• Short problem
Arrange every line of the data below as a JSON list of strings, one string per line. Leave out blank lines.

#### Supplied material ####

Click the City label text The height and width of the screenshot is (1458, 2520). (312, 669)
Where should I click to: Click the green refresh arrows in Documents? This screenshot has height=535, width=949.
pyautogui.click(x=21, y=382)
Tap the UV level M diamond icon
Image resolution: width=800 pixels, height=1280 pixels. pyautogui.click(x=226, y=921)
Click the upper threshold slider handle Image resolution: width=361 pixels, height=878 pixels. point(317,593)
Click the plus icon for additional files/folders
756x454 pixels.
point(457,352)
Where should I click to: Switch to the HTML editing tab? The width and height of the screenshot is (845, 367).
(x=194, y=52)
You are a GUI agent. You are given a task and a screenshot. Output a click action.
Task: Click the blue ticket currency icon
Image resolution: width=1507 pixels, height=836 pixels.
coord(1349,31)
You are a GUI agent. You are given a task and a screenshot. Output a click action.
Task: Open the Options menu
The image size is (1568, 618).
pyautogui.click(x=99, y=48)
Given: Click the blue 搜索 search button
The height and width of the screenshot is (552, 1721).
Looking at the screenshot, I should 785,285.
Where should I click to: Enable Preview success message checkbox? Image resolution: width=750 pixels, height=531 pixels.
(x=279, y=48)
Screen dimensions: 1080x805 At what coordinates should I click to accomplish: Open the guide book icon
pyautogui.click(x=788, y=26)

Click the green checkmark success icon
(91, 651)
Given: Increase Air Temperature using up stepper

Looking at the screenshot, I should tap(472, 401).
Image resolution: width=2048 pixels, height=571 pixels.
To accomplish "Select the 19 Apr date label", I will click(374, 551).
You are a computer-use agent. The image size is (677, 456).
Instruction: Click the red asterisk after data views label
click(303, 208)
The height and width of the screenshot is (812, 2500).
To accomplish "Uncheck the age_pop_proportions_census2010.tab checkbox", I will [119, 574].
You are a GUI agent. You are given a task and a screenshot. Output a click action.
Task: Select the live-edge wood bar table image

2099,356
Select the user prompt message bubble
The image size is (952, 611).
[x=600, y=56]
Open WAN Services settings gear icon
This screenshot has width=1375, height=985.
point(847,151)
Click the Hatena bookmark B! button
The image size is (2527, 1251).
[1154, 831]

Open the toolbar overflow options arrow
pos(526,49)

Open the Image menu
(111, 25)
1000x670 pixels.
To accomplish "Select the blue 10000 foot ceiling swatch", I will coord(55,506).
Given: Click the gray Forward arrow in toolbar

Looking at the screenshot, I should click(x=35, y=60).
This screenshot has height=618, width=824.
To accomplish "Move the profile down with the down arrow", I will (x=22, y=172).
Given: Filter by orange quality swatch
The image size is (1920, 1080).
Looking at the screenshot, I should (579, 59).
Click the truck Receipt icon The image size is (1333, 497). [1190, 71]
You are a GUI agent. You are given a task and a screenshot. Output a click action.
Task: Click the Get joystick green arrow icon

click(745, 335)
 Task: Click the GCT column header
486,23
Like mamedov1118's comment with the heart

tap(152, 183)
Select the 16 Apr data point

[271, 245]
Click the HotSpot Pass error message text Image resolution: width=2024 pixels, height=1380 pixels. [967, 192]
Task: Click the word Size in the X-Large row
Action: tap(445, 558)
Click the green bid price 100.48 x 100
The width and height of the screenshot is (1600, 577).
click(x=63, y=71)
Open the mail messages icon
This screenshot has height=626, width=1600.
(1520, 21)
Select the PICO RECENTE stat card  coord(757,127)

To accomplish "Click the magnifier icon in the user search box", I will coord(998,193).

####

• Answer in full
[
  "Click the City label text The height and width of the screenshot is (1458, 2520). (312, 669)",
  "Where should I click to: Click the green refresh arrows in Documents? This screenshot has height=535, width=949.",
  "pyautogui.click(x=21, y=382)",
  "Tap the UV level M diamond icon",
  "Image resolution: width=800 pixels, height=1280 pixels. pyautogui.click(x=226, y=921)",
  "Click the upper threshold slider handle Image resolution: width=361 pixels, height=878 pixels. point(317,593)",
  "Click the plus icon for additional files/folders",
  "756x454 pixels.",
  "point(457,352)",
  "Where should I click to: Switch to the HTML editing tab? The width and height of the screenshot is (845, 367).",
  "(x=194, y=52)",
  "You are a GUI agent. You are given a task and a screenshot. Output a click action.",
  "Task: Click the blue ticket currency icon",
  "Image resolution: width=1507 pixels, height=836 pixels.",
  "coord(1349,31)",
  "You are a GUI agent. You are given a task and a screenshot. Output a click action.",
  "Task: Open the Options menu",
  "The image size is (1568, 618).",
  "pyautogui.click(x=99, y=48)",
  "Given: Click the blue 搜索 search button",
  "The height and width of the screenshot is (552, 1721).",
  "Looking at the screenshot, I should 785,285.",
  "Where should I click to: Enable Preview success message checkbox? Image resolution: width=750 pixels, height=531 pixels.",
  "(x=279, y=48)",
  "Screen dimensions: 1080x805 At what coordinates should I click to accomplish: Open the guide book icon",
  "pyautogui.click(x=788, y=26)",
  "Click the green checkmark success icon",
  "(91, 651)",
  "Given: Increase Air Temperature using up stepper",
  "Looking at the screenshot, I should tap(472, 401).",
  "Image resolution: width=2048 pixels, height=571 pixels.",
  "To accomplish \"Select the 19 Apr date label\", I will click(374, 551).",
  "You are a computer-use agent. The image size is (677, 456).",
  "Instruction: Click the red asterisk after data views label",
  "click(303, 208)",
  "The height and width of the screenshot is (812, 2500).",
  "To accomplish \"Uncheck the age_pop_proportions_census2010.tab checkbox\", I will [119, 574].",
  "You are a GUI agent. You are given a task and a screenshot. Output a click action.",
  "Task: Select the live-edge wood bar table image",
  "2099,356",
  "Select the user prompt message bubble",
  "The image size is (952, 611).",
  "[x=600, y=56]",
  "Open WAN Services settings gear icon",
  "This screenshot has width=1375, height=985.",
  "point(847,151)",
  "Click the Hatena bookmark B! button",
  "The image size is (2527, 1251).",
  "[1154, 831]",
  "Open the toolbar overflow options arrow",
  "pos(526,49)",
  "Open the Image menu",
  "(111, 25)",
  "1000x670 pixels.",
  "To accomplish \"Select the blue 10000 foot ceiling swatch\", I will coord(55,506).",
  "Given: Click the gray Forward arrow in toolbar",
  "Looking at the screenshot, I should click(x=35, y=60).",
  "This screenshot has height=618, width=824.",
  "To accomplish \"Move the profile down with the down arrow\", I will (x=22, y=172).",
  "Given: Filter by orange quality swatch",
  "The image size is (1920, 1080).",
  "Looking at the screenshot, I should (579, 59).",
  "Click the truck Receipt icon The image size is (1333, 497). [1190, 71]",
  "You are a GUI agent. You are given a task and a screenshot. Output a click action.",
  "Task: Click the Get joystick green arrow icon",
  "click(745, 335)",
  " Task: Click the GCT column header",
  "486,23",
  "Like mamedov1118's comment with the heart",
  "tap(152, 183)",
  "Select the 16 Apr data point",
  "[271, 245]",
  "Click the HotSpot Pass error message text Image resolution: width=2024 pixels, height=1380 pixels. [967, 192]",
  "Task: Click the word Size in the X-Large row",
  "Action: tap(445, 558)",
  "Click the green bid price 100.48 x 100",
  "The width and height of the screenshot is (1600, 577).",
  "click(x=63, y=71)",
  "Open the mail messages icon",
  "This screenshot has height=626, width=1600.",
  "(1520, 21)",
  "Select the PICO RECENTE stat card  coord(757,127)",
  "To accomplish \"Click the magnifier icon in the user search box\", I will coord(998,193)."
]